A$AP Mob should really replace their dollar sign with a question mark. With the initial success of A$AP Rocky and A$AP Ferg, the then 13-strong New York hip-hop collective looked primed to become a sophisticated, genre-splicing and less wilfully offensive alternative to Odd Future. Then their debut album L.O.R.D. was scrapped in 2014 and A$AP Nast, aka Tariq Devega, seemed robbed of his shot. As Rocky’s cousin and lead rapper on L.O.R.D.’s psych-funk first single Trillmatic, the album was to be Nast’s breakout showcase. Three years later, he’s touring clubs with barely a pinch of recognisable verses to his name. “They said I couldn’t do this,” he barks at the XOYO crowd, “watch me.”
Granted, to fill an hour on stage he needs assistance. He pays tribute to A$AP Rocky by bouncing silently along to Lord Pretty Flacko Jodye 2, gets a reluctant girl onstage from the audience to selfie‑dance to Yamborghini High and pads the set with more gunshots than a Grand Theft Auto boss fight.
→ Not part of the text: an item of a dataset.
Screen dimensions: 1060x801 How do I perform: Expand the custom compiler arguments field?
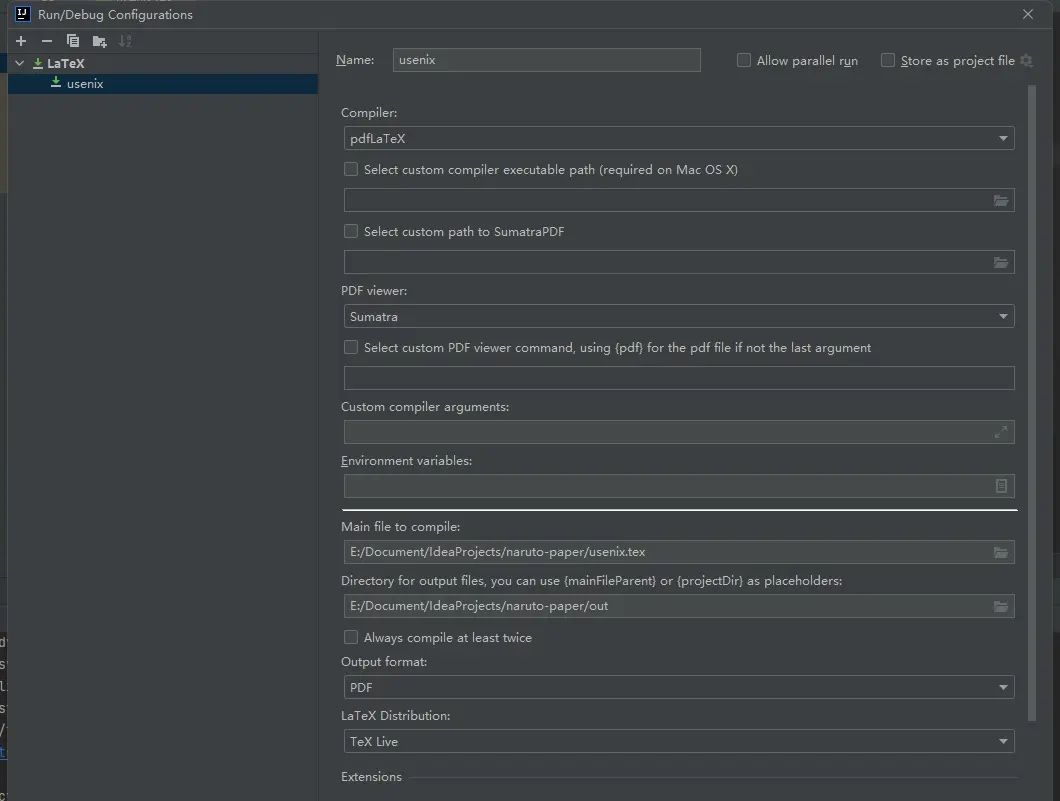tap(1001, 431)
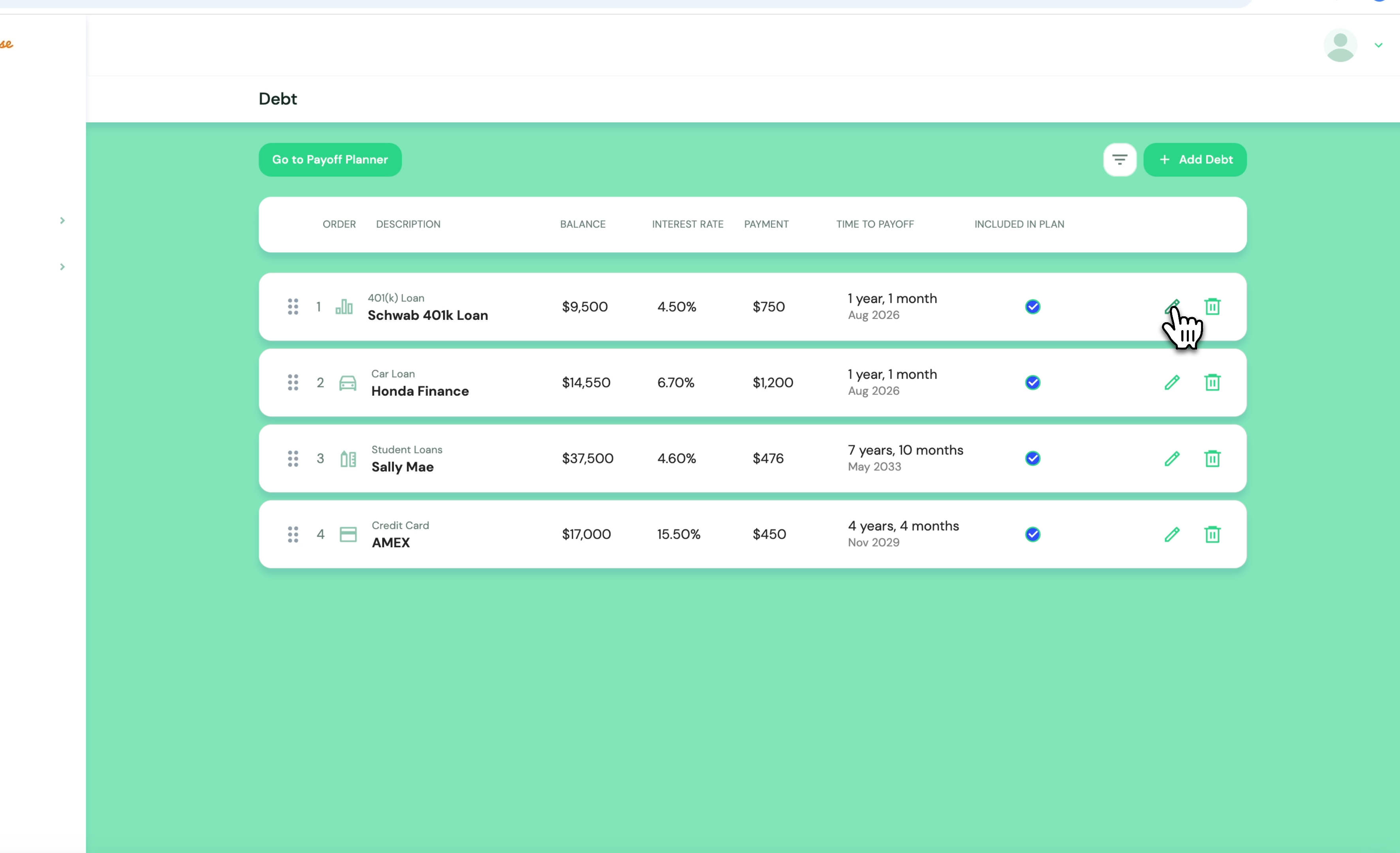Delete the AMEX credit card debt
This screenshot has width=1400, height=853.
[x=1212, y=534]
The highlight is a surprise appearance from Skepta and a champagne-swigging riot from the Boy Better Know crew of Ladies Hit Squad, Man (Gang) and Shutdown, a unifying bear-hug between New York rap and grime.
Yet Nast’s spitfire raps, political edge (the lyrics in Lords Never Worry declares A$AP Mob “the new Black Panthers”) and creative production – siphoning Rocky’s narcotic sprawl into his ultraviolent beats and mariachi siesta grooves while kneeling regularly at the shrine of Biggie Smalls – suggest he’ll strive and prosper. Come Hella Hoes, an Exorcist theme for pimps, XOYO is so pumped Nast even stays on stage to crowdsurf to the subsequent DJ set.